**SUPPLIED TEXT:**
##############################
The Origins of the African Collection

By Colin (Dusty) Hind

Shortly after the Bermuda National Gallery opened its doors (30 years ago next month), it was decided that an exhibition of African art should be sought.

Conceived as both a national platform for local artists and an exhibition space for international works, it was quickly agreed that an exhibition honouring the cultural heritage of Bermuda’s African diaspora would be integral to BNG.

Advice was sought from BNG Trustee Colin (Dusty) Hind, an expert in African art who had begun collecting works from the continent 10 years earlier. He was asked to help secure a suitable exhibition and, later, a permanent collection of African art for the Bermuda National Gallery.

Here, Dusty Hind recounts the origins of the collection, which consists of 37 works, representing 22 peoples from 12 countries in sub-Saharan West Africa, ranging from ritual sculpture to masks, functional objects and textiles.

colin dusty hind bermuda national gallery
BNG Trustee Colin (Dusty) Hind stands next to a Kola Nut Bowl which he sourced from the Hemingway Gallery, NYC, for the Bermuda National Gallery’s permanent collection of African art. Photograph by Brandon Morrison.

In the summer of 1992, my wife Barbara and I contacted Susan Vogel, the Founding Director of the Museum for African Art in New York (now renamed The Africa Center). We visited with her and curator, Polly Nooter Roberts, at their offices on Broadway, opposite the new home of for the Museum being designed by Mya Lin, architect of the Viet Nam Memorial in Washington. The inaugural exhibit at the new premises was to be Secrecy, African Art that Conceals and Reveals.
##############################
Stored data
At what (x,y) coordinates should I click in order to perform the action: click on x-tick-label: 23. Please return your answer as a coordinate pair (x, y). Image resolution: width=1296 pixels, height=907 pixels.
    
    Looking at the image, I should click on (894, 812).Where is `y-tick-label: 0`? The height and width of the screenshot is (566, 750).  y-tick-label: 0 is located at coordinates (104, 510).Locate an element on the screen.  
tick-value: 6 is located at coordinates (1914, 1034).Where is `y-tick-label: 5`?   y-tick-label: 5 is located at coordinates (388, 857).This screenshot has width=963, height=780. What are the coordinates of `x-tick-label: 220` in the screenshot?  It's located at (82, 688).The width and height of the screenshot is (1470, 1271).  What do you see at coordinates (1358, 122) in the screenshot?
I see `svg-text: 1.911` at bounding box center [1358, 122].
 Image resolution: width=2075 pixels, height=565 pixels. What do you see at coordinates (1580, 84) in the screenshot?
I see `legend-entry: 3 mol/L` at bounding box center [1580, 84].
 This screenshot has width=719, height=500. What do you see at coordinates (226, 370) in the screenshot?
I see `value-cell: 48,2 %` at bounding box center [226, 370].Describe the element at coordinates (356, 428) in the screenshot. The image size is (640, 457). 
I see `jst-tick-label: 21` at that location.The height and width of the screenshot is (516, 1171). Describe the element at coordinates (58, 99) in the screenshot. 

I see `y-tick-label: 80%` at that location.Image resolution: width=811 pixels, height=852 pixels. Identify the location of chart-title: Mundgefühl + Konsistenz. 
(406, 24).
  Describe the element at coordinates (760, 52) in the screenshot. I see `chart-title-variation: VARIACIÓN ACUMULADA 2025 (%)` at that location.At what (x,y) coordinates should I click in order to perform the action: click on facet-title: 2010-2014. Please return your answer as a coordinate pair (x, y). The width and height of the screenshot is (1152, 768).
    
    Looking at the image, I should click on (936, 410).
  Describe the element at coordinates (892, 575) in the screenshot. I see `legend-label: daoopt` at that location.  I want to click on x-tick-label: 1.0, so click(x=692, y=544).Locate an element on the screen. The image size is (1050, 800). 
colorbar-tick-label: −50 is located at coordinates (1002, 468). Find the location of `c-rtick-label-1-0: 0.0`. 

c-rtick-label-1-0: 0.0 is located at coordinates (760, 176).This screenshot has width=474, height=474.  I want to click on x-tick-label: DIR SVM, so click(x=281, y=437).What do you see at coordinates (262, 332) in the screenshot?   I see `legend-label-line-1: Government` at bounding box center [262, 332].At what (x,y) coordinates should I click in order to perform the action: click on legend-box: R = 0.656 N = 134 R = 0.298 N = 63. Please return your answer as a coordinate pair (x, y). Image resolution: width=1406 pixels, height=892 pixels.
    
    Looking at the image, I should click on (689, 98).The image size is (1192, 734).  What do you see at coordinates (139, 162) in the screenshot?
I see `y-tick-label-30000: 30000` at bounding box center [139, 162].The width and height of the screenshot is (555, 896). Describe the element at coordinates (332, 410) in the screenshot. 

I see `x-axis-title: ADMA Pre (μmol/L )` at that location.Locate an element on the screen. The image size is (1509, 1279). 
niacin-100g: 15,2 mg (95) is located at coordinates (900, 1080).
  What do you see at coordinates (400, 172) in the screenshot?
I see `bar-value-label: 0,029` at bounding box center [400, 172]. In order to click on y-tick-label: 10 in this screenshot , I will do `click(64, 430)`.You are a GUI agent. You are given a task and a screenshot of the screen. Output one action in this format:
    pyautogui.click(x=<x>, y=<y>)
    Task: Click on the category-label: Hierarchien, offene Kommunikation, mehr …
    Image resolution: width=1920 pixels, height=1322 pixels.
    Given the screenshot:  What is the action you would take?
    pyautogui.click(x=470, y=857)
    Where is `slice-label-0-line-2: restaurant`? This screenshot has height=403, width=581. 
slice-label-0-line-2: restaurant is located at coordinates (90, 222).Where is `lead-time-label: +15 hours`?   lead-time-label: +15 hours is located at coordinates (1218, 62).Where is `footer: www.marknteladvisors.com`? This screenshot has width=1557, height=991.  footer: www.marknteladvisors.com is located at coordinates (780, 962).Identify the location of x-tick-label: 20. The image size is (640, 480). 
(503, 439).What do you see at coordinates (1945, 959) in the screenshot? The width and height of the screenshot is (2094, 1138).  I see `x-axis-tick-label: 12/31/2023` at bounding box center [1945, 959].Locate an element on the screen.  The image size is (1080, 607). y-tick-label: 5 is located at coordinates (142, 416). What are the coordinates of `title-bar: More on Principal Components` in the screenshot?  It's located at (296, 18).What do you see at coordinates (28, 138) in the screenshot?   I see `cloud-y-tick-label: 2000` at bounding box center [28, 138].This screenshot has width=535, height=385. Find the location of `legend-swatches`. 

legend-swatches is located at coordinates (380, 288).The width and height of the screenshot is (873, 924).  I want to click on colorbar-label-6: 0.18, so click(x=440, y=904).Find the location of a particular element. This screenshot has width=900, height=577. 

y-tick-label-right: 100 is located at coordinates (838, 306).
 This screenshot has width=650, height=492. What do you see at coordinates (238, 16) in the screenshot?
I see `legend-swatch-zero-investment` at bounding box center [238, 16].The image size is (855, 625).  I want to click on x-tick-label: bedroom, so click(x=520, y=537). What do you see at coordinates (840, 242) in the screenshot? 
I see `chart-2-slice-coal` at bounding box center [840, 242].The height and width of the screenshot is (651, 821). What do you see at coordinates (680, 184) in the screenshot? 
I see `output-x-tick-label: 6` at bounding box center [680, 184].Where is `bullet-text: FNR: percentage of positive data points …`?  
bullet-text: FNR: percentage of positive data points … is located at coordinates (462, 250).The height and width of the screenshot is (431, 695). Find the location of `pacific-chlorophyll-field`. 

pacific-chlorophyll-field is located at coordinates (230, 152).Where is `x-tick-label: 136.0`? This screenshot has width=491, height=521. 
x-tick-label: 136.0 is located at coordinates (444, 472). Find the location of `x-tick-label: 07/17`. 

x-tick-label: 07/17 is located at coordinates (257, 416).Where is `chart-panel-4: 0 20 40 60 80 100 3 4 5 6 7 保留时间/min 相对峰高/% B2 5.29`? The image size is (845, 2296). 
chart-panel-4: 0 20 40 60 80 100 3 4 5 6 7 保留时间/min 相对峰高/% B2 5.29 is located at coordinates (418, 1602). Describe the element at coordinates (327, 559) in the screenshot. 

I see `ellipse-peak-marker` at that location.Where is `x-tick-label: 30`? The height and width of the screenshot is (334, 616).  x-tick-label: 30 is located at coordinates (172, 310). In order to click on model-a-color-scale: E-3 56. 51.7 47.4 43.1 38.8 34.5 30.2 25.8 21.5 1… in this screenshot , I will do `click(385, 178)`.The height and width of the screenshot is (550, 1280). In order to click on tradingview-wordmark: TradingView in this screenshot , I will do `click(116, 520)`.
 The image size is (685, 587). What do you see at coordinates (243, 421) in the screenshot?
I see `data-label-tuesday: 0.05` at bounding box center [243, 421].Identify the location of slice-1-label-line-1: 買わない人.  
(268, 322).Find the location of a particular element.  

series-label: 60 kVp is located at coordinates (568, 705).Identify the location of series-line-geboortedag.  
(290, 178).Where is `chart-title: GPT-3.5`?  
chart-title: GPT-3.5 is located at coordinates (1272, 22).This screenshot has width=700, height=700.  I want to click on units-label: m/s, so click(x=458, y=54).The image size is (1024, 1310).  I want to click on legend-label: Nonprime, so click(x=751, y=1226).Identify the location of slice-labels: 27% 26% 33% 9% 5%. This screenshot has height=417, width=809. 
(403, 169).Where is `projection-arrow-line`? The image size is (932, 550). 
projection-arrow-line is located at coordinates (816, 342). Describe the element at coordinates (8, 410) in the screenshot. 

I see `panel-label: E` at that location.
##############################
**EXERCISES:**
A – Set down word for word the part of the article on the African collection's origins that starts at "Here, Dusty Hind recounts" and ends at "objects and textiles.".
B – Name every person mentioned in the article on the African collection's origins.
C – Extend the article on the African collection's origins, continuing on from its final sentence.

**WRITTEN ANSWERS:**
A –
Here, Dusty Hind recounts the origins of the collection, which consists of 37 works, representing 22 peoples from 12 countries in sub-Saharan West Africa, ranging from ritual sculpture to masks, functional objects and textiles.

B –
Colin (Dusty) Hind
Barbara
Susan Vogel
Polly Nooter Roberts
Mya Lin
Brandon Morrison

C –
Realizing that the show would present objects from all over Africa, rather than a single peoples or region, it was ideal as an exhibit for the Bermuda National Gallery after the New York presentation. Trustees Cyril Packwood and Dr. Charles Zuill joined me in presenting the idea to the whole Board of Trustees. Excitement grew and Secrecy, African Art that Conceals and Reveals was displayed at the Bermuda National Gallery (October 3 – December 31, 1993). BNG’s first exhibition of international works was a great success. In 1994, I was asked to do a small exhibit in the Ondaatje Wing of BNG to continue with the coverage of African Art: The Power and Glory: Masks from Black Africa (February 9 – May 6, 1996). This, too, was warmly received.

bermuda national gallery the african collection
A visitor explores The African Collection: Our People, Our Places, Our Stories which bring together the BNG’s permanent collection of African art in its entirety for the first time in 25 years. Photograph by Brandon Morrison.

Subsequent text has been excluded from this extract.